Publié le 21 Aug 2012 - 16:50
ETHIOPIE-APRÈS LA MORT DE MELES ZENAWI

L’avenir apparaît comme ''un énorme point d’interrogation''

REUTERS/Irada Humbatova

 

 

Après la mort cette nuit de son Premier ministre, Meles Zenawi, qui a dirigé l’Ethiopie d'une main de fer pendant plus de vingt ans, l’avenir apparaît comme « un énorme point d’interrogation », a estimé Gérard Prunier, historien, spécialiste de la Corne de l'Afrique. Il est interviewé par Isabelle Jammot.

 

Quel poids politique avait Meles Zenawi ?

Enorme. Enorme, parce que c’est un gouvernement à la fois très fort et très bien organisé, mais extrêmement personnalisé et dans lequel la personnalité du chef de l’Etat importe… parce qu’il y a bien sûr un président, M. Girma mais qui est à peu près l’équivalent de ce qu’était le président de la IVe République en France autrefois. Le Premier ministre était le véritable chef de l’Etat et en même temps le chef du parti. C’était quelqu’un d’extrêmement actif et son gouvernement était très personnalisé. Or rien n’est institutionnalisé très clairement dans le processus de succession.

 

Comment se profile cette succession ?

Il est beaucoup trop tôt pour faire un bilan. Le régime qu’il a créé en 1991 [a vu le jour, ndlr] à l’issue d’une guerre de guérillas de dix-sept années - une guerre civile extraordinairement violente qui a fait des centaines de milliers de morts. C’est un des grands moments de la Guerre froide, l’arrivée au pouvoir du Front révolutionnaire et démocratique des peuples éthiopiens au printemps 1991. Ce régime existe toujours et il ne va pas s’évanouir comme une fumée. Il est extrêmement solide. Maintenant, est-il suffisamment solide pour survivre à la mort de l’homme qui l’a fondé : cela est un énorme point d’interrogation.

 

Meles Zenawi était-il très populaire ?

Non, pas vraiment. Il était respecté et il impressionnait la population par son organisation, son énergie, son imagination et sa capacité d’organisation. Mais au niveau sentimental, au niveau de la chaleur humaine, non, pas vraiment.

 

A-t-il su faire face à différentes tensions notamment régionales ?
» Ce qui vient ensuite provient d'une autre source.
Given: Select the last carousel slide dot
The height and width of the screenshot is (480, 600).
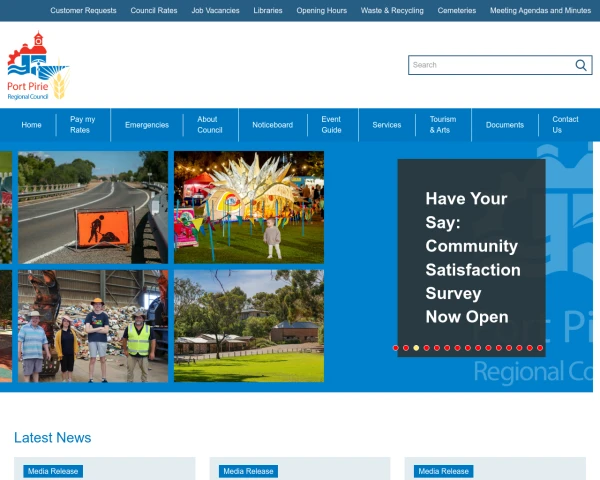Looking at the screenshot, I should pyautogui.click(x=540, y=348).
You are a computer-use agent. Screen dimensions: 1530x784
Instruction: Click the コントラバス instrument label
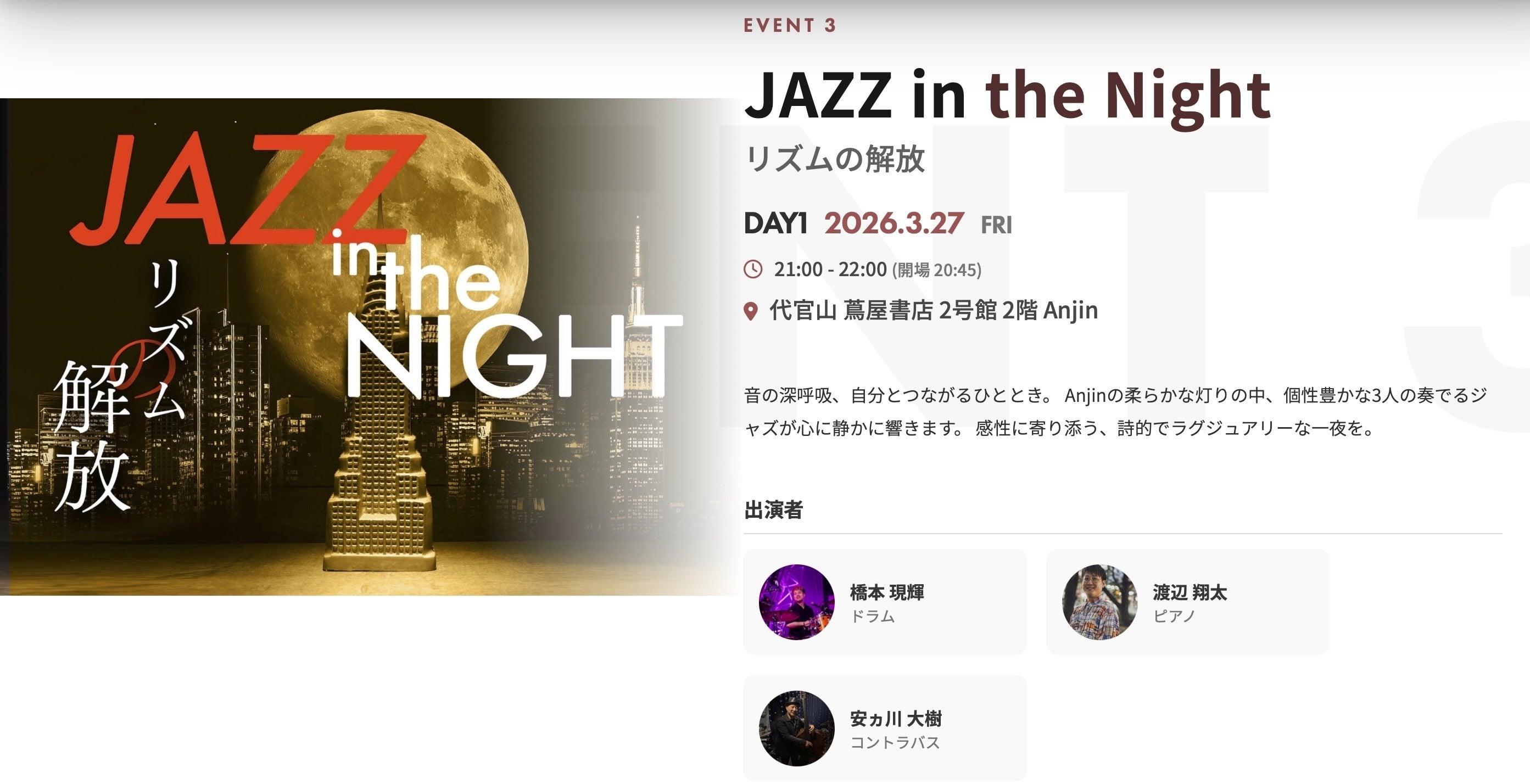[895, 742]
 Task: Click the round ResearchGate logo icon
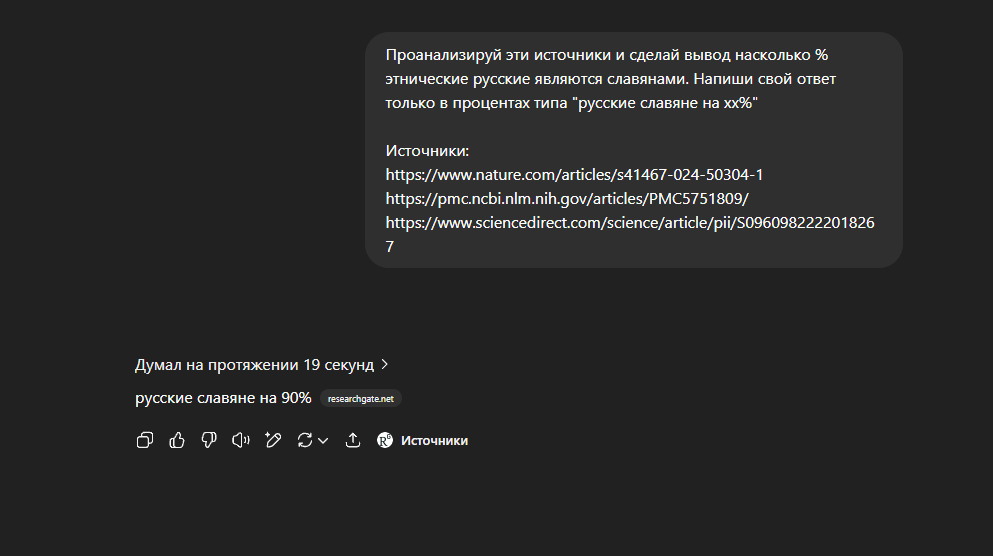click(385, 440)
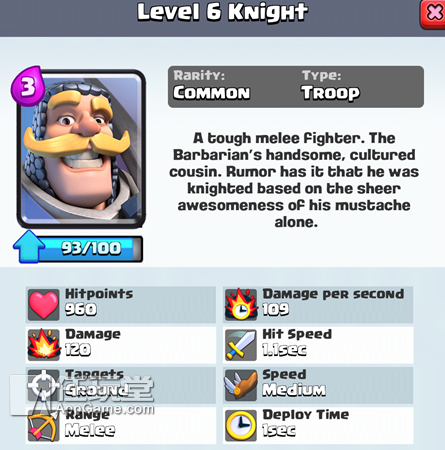The height and width of the screenshot is (450, 445).
Task: Click the winged boot Speed icon
Action: pos(241,385)
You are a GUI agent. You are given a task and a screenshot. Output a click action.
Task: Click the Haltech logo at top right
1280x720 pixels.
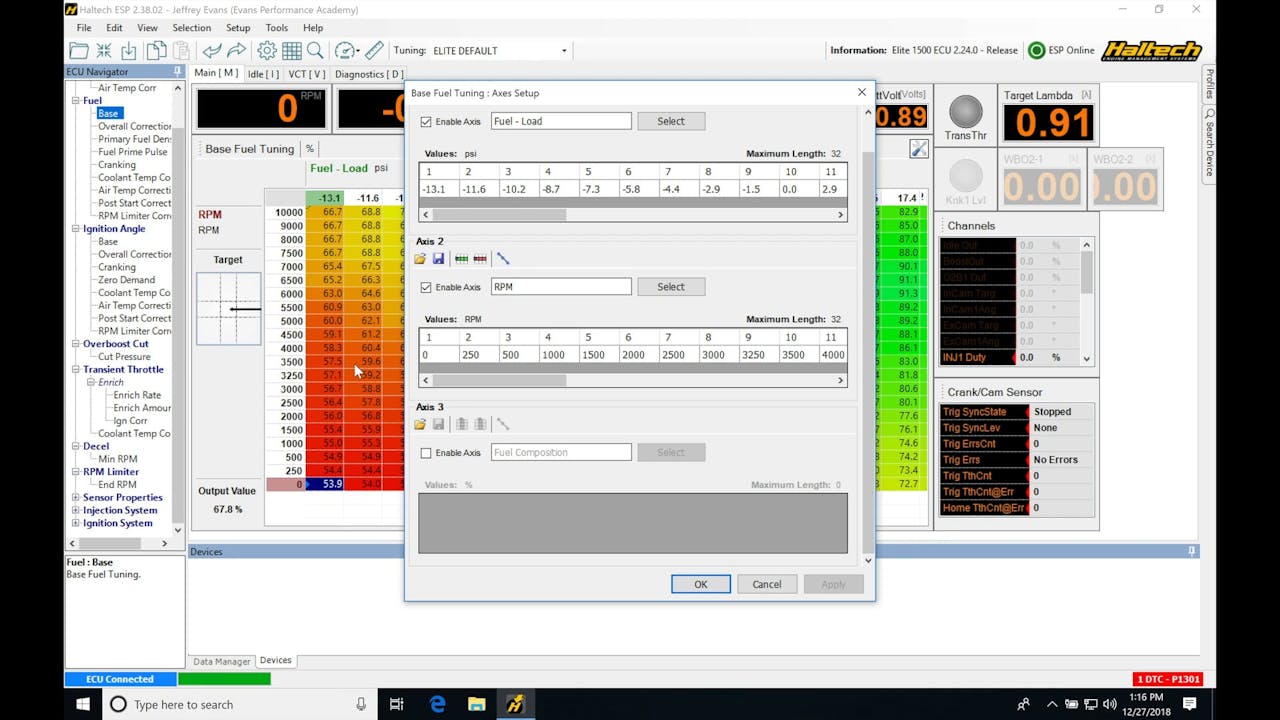pos(1151,50)
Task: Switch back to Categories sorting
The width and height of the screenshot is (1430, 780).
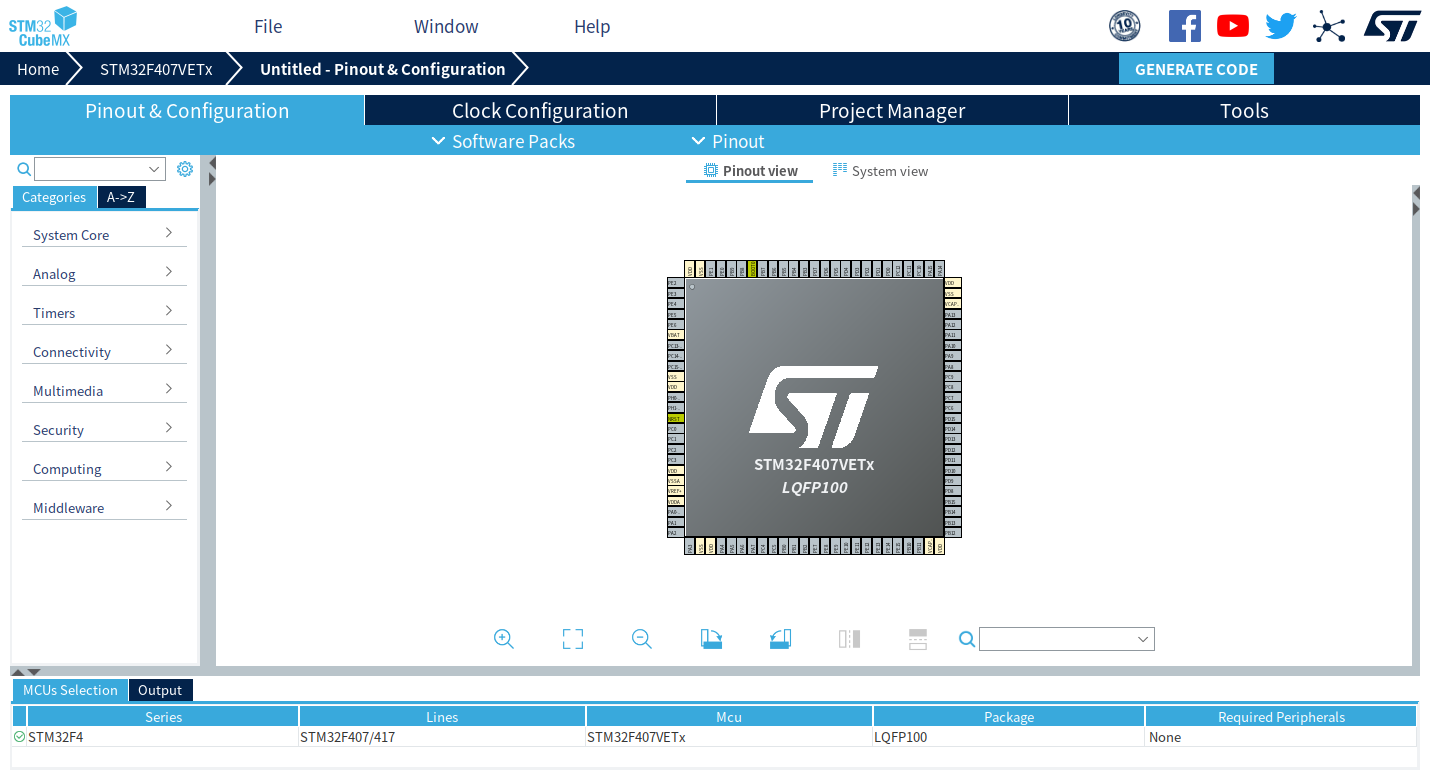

Oui. Il a fait mieux que d’y faire face : il les a toutes maîtrisées. C’est-à-dire qu’il a été capable à la fois de survivre à une guerre très importante avec l’Erythrée, entre 1998 et 2000 ; qu’il a été un des éléments essentiels dans, on peut dire, la « mélasse » soudanaise - le pays d’à côté ; qu’il est également intervenu en Somalie, là avec des résultats plus incertains, [mais, ndlr]il a réussi à éviter quand même l’expansion d’une « talibanisation » de la situation somalienne - mais il n’a pas vraiment réussi à solutionner le problème. Egalement, il y a eu un développement économique assez considérable, donc c’est un bilan extrêmement fort. Mais est-ce que ce bilan est durable et solide ? C’est ce que l’on pourra voir dans les mois qui viennent.

 

Sur la scène internationale, avait-il du poids ? Il était en tout cas allié des Etats-Unis ?

Oui, mais c’était un allié de plus en plus problématique : au départ, il s’agit d’un homme qui était un marxiste-léniniste convaincu, pro-albanais ! Evidemment, nous sommes loin de la Guerre froide et ces dissensions, ces divisions sont un peu difficiles à imaginer pour nos contemporains; Mais dans les familles politiques communistes, il était dans la plus radicale, celle qui était d’abord prochinoise, puis pro-albanaise en trouvant que les Chinois étaient trop modérés - à une époque où la Chine était encore solidement communiste. Et cet homme (…) avait fait basculer tout son régime dans une alliance étroite avec les Etats-Unis, notamment sur le plan régional. Surtout depuis 2001 avec la lutte contre l’extrémisme musulman. Mais cette alliance était quelque chose qui ne venait pas, là non plus, du cœur. C’était purement une chose de raison. Au fond de lui-même, Meles Zenawi était resté l’homme d’une économie dirigiste et centralisée qui évidemment ne va pas du tout avec l’hyper libéralisme américain de ces dernières années. Donc, un allié problématique… Mais pas sur le plan militaire et stratégique, où alors là, il n’y avait aucun doute. Par contre, le glissement, le retour à une alliance chinoise sur le plan économique était extrêmement visible ces dernières années.